To reconcile the issue only means one thing: voters must exercise critical review of a candidate’s qualifications before marking them off. It should grant them time to learn of credentials, depth of vision and conviction, among others. It’s all at the palm of your hands.
Mirror it against the state task at hand so you secure your answer forthwith. I know how easy it is to simply ride the noisy bandwagon of partisanship come hell or high water. But with a sense of humility you should ably decide the future of our people over whimsically spineless, hollow, shallow and raucous political answers of the moment.
Confusion: It piqued my curiosity the new slugfest between individual federal judges and President Trump recently on “nationwide injunctions that block policies from enforcement”, per a Fox News story.

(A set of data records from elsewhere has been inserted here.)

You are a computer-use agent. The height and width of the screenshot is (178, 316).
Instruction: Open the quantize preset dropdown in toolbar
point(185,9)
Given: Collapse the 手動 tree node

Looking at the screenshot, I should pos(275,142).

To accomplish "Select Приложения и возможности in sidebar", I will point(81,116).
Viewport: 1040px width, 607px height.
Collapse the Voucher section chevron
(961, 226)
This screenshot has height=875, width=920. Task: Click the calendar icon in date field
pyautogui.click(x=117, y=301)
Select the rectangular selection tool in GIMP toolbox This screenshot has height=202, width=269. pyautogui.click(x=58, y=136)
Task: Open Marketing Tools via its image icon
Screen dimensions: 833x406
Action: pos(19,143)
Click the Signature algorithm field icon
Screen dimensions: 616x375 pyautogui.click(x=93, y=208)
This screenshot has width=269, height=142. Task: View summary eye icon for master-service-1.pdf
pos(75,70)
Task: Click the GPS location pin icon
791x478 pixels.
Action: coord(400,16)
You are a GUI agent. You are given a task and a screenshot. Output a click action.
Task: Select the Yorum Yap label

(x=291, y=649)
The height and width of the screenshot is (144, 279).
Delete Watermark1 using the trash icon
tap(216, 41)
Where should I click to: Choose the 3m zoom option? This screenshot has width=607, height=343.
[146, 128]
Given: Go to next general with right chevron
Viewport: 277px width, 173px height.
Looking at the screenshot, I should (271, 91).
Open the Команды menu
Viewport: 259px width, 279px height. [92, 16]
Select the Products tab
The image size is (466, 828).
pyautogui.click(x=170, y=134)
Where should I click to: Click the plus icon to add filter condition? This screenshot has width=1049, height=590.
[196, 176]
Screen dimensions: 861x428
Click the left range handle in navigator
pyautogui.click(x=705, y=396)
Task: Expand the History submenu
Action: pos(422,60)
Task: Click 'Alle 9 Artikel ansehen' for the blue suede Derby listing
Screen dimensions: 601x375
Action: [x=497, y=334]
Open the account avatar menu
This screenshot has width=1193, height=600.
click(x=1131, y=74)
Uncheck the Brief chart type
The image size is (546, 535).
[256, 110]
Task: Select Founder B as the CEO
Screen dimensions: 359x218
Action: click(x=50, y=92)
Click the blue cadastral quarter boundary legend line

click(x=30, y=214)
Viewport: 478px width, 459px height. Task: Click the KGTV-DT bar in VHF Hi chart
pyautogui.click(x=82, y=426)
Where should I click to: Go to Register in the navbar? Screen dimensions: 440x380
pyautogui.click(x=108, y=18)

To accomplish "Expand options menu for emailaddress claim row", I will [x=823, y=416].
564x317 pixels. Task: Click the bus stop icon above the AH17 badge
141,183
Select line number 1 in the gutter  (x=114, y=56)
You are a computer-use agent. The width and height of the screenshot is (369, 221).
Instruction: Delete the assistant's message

“Now the Trump administration is fighting back, actively looking for a case to take to the Supreme Court in an effort to reassert the authority of the president and limit that of the judiciary.
“These nationwide injunctions have frustrated presidential policy for most of the President’s term with no clear end in sight,” Attorney General William Barr said in a speech Tuesday. “One judge can, in effect, cancel the policy with the stroke of the pen,” according to Fox News.
“Barr and Vice President Pence have been leading the very public effort to highlight what they say is a federal court system out of control. The administration makes the point nationwide injunctions have occurred more during this presidency than all others combined.
“We believe that needs to change,” Pence said on “Fox News @ Night” last week. “We believe that’s really a distortion of the separation of powers and the balance of powers in our constitution. And so we’re going to be looking for a case to take the issue of national injunctions all the way to the Supreme Court.” It’s headed to court for clarification, a good issue for continuing students of government.
Resiliency: Slammed by two succeeding storms and exit of Nippon investments, our jaws dropped caught in disorientation, confused.
Placed in the sea of abject poverty and hardship admirable the sense of indigenous resiliency making the best of what’s left at home. We get up the next day to begin clearing destruction while ensuring there’s a roof over our heads for the evening. It’s all hard work from dawn to dusk.
Had to spend the whole day clearing downed trees around the yard. By eight in the evening, I was ready for a clean up and supper after more than eight hours of sheer hard work. The quick shift in work, after being relegated to my laptop for years, was a bit hard and heavy. It wasn’t optional either!
From dawn, everybody in the neighborhood was busy with chain saw cutting trunks and large branches of fallen trees. By late afternoon, it’s collect and dump in order to clear and clean the yard once more. Being in the typhoon belt usually means an occasional visit by uninvited visitors like Yutu.
Cut! The front page of local papers is replete with stories of budgetary shortfall all over government recently. The new thematic word, again, is “cut” lest bankruptcy slides in comfortably.
Reportedly, Senate President Victor Hokog contemplates cutting expenses forthwith. His decision is an iconic marksman of a seasoned public servant. Anything from the lower chamber or is it relegated to “ke sera” or “not yet, already?”
Either it’s done or we engage unnecessarily in what’s known as deficit spending. Reduction in revenue is part and whole of the deepening economic contraction at home. It’s happening and there’s no sign of it leveling off anytime soon. Thus, collective prudence becomes a matter of necessity.
Tufai: The term is local for old age. How do you know you’re already there? When you open the newspaper and head straight to the “obituary” before checking the headlines!